Aggregation retuns null buckets

Elastic Stack Elasticsearch
1

I have one query which does aggregation on day interval for specified date range (like last month). Data is sorted based on 'MyUsage' field to return top 5 'FldNameWise'.

Problem is it retuns null aggregations for some of the day interval although data is present. If I select only specific 'FldNameWise' data then that perticular day interval have values.

Index template and other things are correct only. Not sure why null values coming in aggregation.

Kindly
Sample query:

{
  "aggs": {
    "FldNameWise": {
      "terms": {
        "field": "FldName",
        "order": {
          "FldOrder": "desc"
        },
        "size": 5
      },
      "aggs": {
        "FldOrder": {
          "avg": {
            "field": "MyUsage"
          }
        },
        "DateTimeWise": {
          "date_histogram": {
            "field": "MyDateTime",
            "interval": "1d",
            "time_zone": "abc"
          },
          "aggs": {
            "MyUitl": {
              "avg": {
                "field": "MyUsage"
              }
            },
            "MyUitl2": {
              "avg": {
                "field": "MyUsage2"
              }
            }
          }
        }
      }
    }
  },
  "size": 0,
  "docvalue_fields": [
    {
      "field": "MyDateTime",
      "format": "date_time"
    }
  ],
  "query": {
    "bool": {
      "must": [
        {
          "range": {
            "MyDateTime": {
              "gte": 123,
              "lte": 456,
              "format": "epoch_millis"
            }
          }
        }
      ]
    }
  }
}

I am getting null values for 'MyUitl' aggregation in some day bucket even though data is present.

2

Hi, there anyone, plz help

3

If you have multiple nodes/shards then some of them may not have contributed results for certain "FldName" terms to the final analysis because they weren't seen as competitive locally (a low usage average).
This wizard walks you through the conditions under which this may happen, how any inaccuracies might be shown and what alternative approaches to try:

Plunker_-_Simple_AngularJS_decision_tree_wizard
Plunker_-_Simple_AngularJS_decision_tree_wizard592×710 106 KB

In this case it may prove to be more efficient to break your search into 2 requests - one to identify the names with the most usage and then another follow-up query to fill in their low-level details.
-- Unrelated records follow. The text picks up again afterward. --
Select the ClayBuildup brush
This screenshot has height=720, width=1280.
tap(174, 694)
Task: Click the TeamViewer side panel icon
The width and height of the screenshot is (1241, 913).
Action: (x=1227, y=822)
Trying to do it all in one request may be inefficient because the shard_size may need increasing to retrieve more terms for fully accurate usage stats and if shard_size is much greater than size a large number of results (and all their detailed date histograms) will be thrown away.

4

Though I will explore on breaking search requests into 2 request as suggested by you.
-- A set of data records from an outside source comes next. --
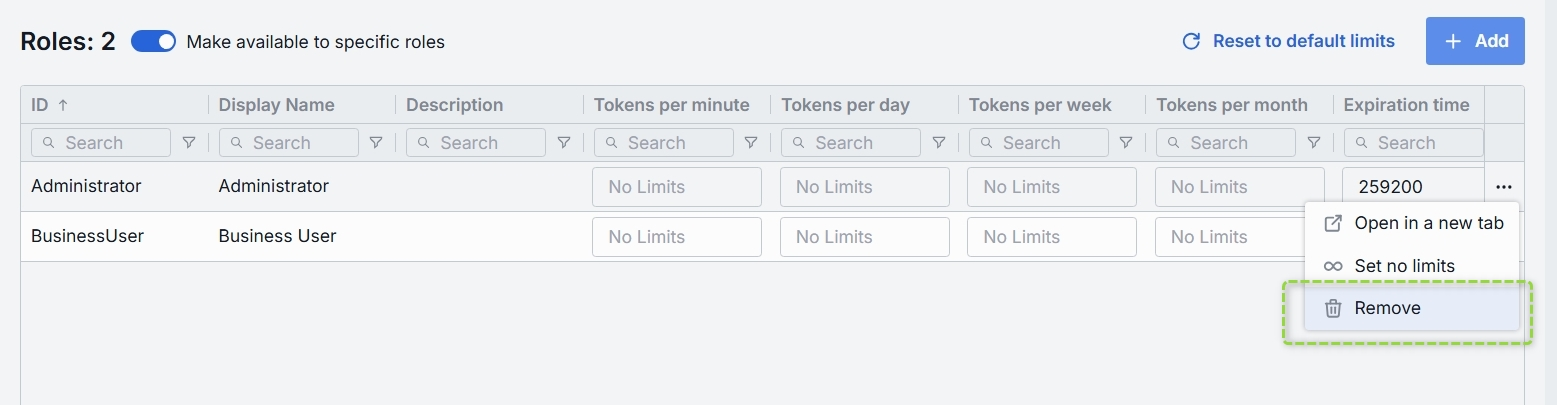Click filter icon for Tokens per month
Screen dimensions: 1557x405
tap(1314, 143)
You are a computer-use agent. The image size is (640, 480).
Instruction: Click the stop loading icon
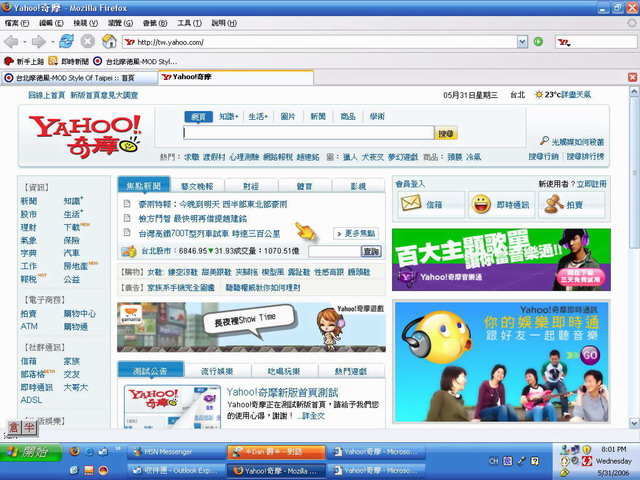(87, 41)
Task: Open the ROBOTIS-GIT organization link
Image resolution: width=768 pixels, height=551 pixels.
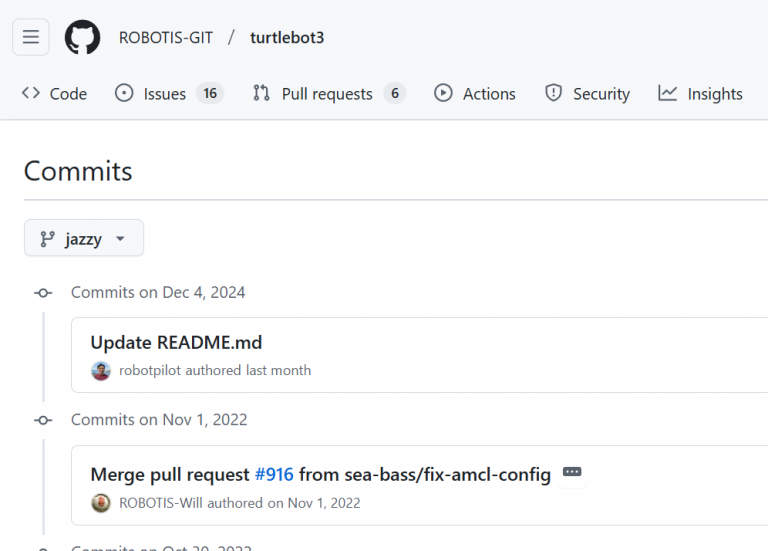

We have only single node and single shard.
Moreover, If I select only particular value in 'FldName' or remove "order": { "FldOrder": "desc" }, then I get data for all day intervals.

5

That should be OK then. Do you get a non-zero number for the doc_count_error_upper_bound?
What version of elasticsearch are you on?

6

Yes, I get "doc_count_error_upper_bound": -1 , Using elasticsearch 6.7.2 version

7

Out of interest, how many unique "FldName" values do you have? (The cardinality agg can help reveal this).
Also, how many total docs in the index and in the time range you query on?

8

I have around only 100 unique "FldName" values. I query on max 30 days datetime range.
that comprises around 30 indices as I have daily index. One index contains around 38400 documents, so for all 30 indices it might go upto 1152000 approax.

9

Ah - that explains my confusion - multiple indices means multiple shards which means the potential for this distributed counting problem (even though your content is not currently physically distributed across multiple nodes).

The reported error bound of -1 means the margin for error cannot be determined

"When the aggregation is either sorted by a sub aggregation or in order of ascending document count, the error in the document counts cannot be determined and is given a value of -1 to indicate this."

All of my original advice still stands.

That's not a huge number so you could try set shard_size to 100 to gather all the stats - your final result is only 5 so we'd throw away 95 date histograms which is less than ideal. It would be more efficient to do 2 requests but you might get away with 1 in terms of memory depending on the length of the date range and the size of date interval.

10

Thank you so much. setting shard_size to 100 works. But I will explore other approach which is more efficient as you said.

1 Like
11

This topic was automatically closed 28 days after the last reply. New replies are no longer allowed.